We’ve updated our Stimulus Progress Bar, which tracks the flow of stimulus dollars through each federal agency. As our interactive chart shows, federal agencies have now spent nearly $111 billion, or about 19 percent of the $580 billion allowed to them under the Recovery Act. (The other $212 billion of the stimulus is tax relief.)
But it would be a mistake to focus only on how much money each agency has actually spent. Another important number to watch is what we call the money "in process." Those are funds that a federal agency has decided to spend on a certain project (agencies often call this money "obligated," "committed" or "awarded"), but for which the Treasury Department hasn’t yet cut a check.
Some federal agencies argue that the amount of money in process is the best way to measure their progress on spending stimulus dollars, rather than looking at how much they’ve actually paid out.
Take the Department of Education. As you can see from the Stimulus Progress Bar, the department has spent nearly $21 billion, or about a fifth of its total available funding of $98 billion. However, the department has awarded over $67 billion — mostly to state agencies.
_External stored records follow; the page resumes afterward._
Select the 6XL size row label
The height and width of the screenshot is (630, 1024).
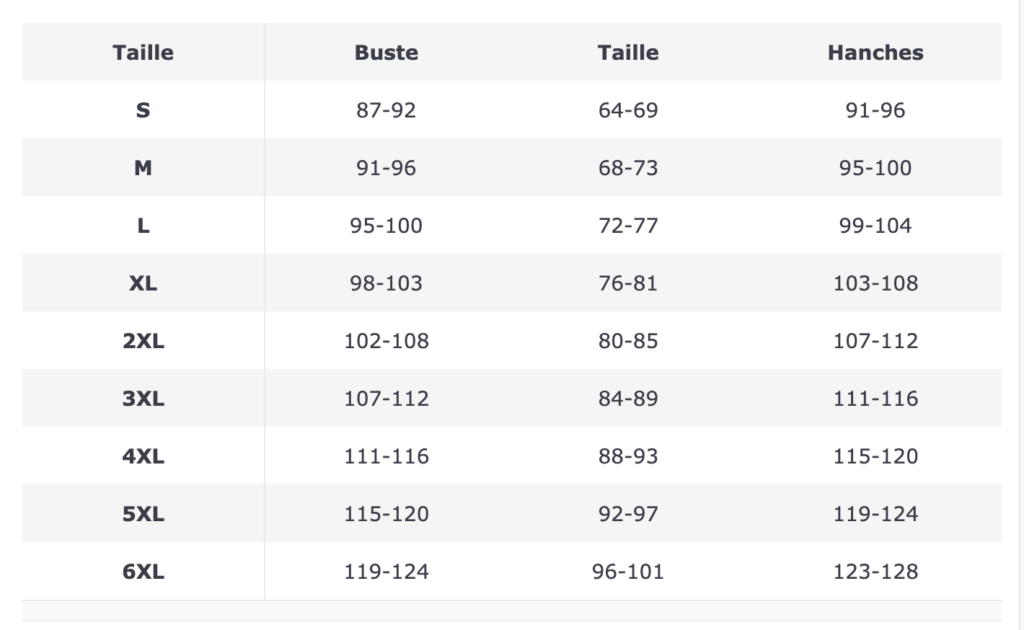[143, 571]
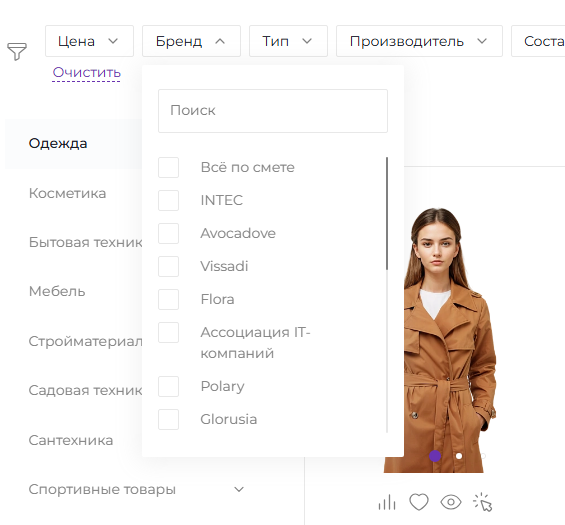Select the Косметика category
565x525 pixels.
pyautogui.click(x=67, y=193)
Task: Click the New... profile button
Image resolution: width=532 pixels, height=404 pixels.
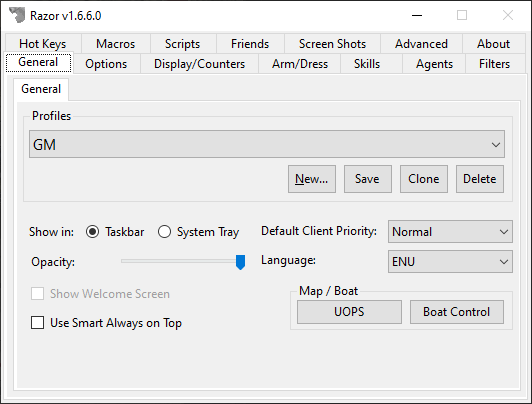Action: pos(312,179)
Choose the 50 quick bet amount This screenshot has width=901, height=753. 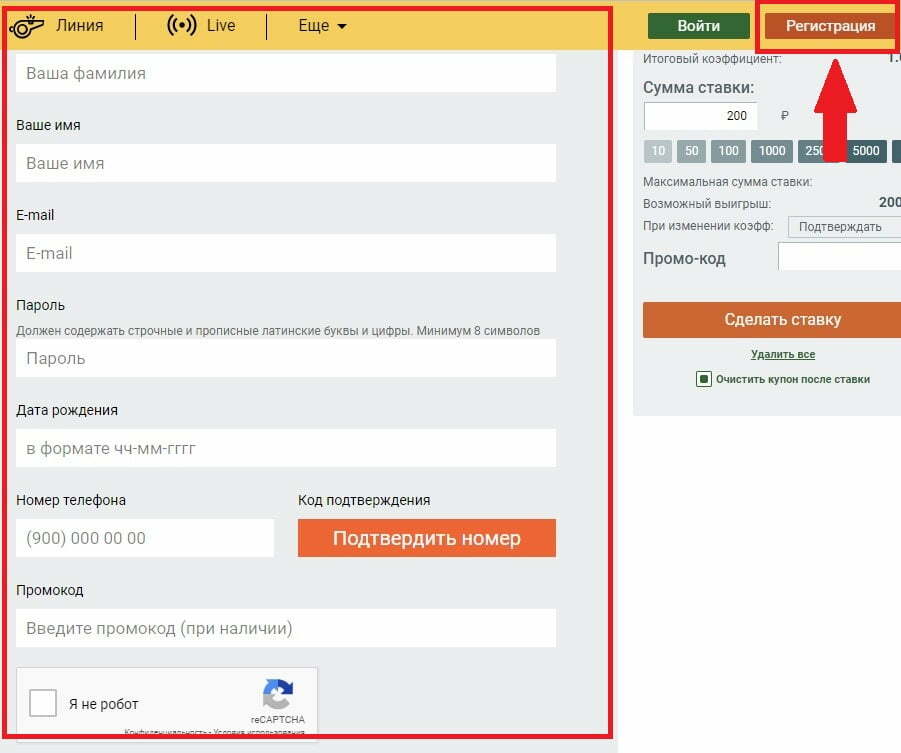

Sandra Abrevaya, a Department of Education spokeswoman, says the $67 billion figure better captures the department’s performance. She says that once money has been awarded by the department to a specific state, it’s up to the state when to spend it.
"When states receive the award, it is available for them to spend, but the funds are still in the U.S. Treasury," Abrevaya told us in an e-mail.
Education isn’t the only department whose stimulus spending hinges on the actions of states or organizations further down the line. The Department of Transportation and the Environmental Protection Agency both depend, to varying degrees, on state agencies to spend their stimulus awards, while other agencies depend on their own partners, from cities to contractors to nonprofit groups.
You can see that dynamic on our chart. The Department of Transportation has obligated 61 percent of its $48 billion in stimulus money, but just $3.6 billion — less than 8 percent — has been paid out. The National Endowment for the Arts has obligated 99.5 percent of its $50 million, but has paid out just $8.4 million, or 17 percent, as recipients go about spending their grants. The EPA may offer the most extreme example: Despite obligating nearly 99 percent of its $7.2 billion, the agency has paid out just $193 million — less than 3 percent.
But there’s still an important reason to look at how much money has actually been spent by each agency: The impact on the economy. An obligated dollar may indicate how fast federal agencies work, and it may spur hiring or job retention with companies that get government contracts. But the dollars that best create jobs and spur consuming spending are the dollars that actually enter the economy, through paychecks or payment for supplies and other goods.
As a result, the amount of stimulus money that has actually been paid out remains an important number to watch. It just isn’t the only number.